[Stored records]
--- START ---

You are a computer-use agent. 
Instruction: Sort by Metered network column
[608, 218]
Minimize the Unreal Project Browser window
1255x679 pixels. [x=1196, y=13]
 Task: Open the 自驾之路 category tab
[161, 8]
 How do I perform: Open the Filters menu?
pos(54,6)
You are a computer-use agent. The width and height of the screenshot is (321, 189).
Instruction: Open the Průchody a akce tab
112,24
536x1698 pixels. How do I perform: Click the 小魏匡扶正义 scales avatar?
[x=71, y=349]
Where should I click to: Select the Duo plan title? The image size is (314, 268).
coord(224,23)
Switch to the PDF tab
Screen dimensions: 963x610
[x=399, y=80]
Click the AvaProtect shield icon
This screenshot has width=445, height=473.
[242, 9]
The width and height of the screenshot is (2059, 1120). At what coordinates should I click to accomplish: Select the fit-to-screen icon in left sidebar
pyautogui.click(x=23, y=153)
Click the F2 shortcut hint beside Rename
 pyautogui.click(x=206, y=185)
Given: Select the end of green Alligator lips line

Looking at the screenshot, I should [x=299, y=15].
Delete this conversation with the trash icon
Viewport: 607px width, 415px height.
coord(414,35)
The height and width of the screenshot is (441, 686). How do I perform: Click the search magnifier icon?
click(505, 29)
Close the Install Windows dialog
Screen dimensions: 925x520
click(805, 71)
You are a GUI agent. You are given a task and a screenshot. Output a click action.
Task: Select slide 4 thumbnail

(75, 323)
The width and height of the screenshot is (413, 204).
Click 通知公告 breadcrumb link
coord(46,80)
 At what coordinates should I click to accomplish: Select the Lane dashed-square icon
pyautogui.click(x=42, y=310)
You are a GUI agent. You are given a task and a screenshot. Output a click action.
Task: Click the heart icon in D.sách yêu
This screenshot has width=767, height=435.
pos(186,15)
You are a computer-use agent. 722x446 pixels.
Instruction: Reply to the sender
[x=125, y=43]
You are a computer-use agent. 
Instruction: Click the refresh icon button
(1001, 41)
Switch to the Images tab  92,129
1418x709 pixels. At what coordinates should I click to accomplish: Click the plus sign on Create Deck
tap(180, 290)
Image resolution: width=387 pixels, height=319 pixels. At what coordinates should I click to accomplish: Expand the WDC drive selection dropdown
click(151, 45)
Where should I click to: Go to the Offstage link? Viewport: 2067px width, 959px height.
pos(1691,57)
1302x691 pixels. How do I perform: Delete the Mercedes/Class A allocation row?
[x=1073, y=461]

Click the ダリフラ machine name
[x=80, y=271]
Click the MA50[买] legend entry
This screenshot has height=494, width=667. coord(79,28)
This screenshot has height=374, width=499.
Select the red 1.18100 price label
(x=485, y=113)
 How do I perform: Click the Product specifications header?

--- END ---

> [EXERCISE] Every line holding the string "computer" should be copied here, so please find those lines in the data.

> [SOLUTION TO THIS EXERCISE]
You are a computer-use agent. 
You are a computer-use agent. The width and height of the screenshot is (321, 189).
You are a computer-use agent. 722x446 pixels.
You are a computer-use agent. 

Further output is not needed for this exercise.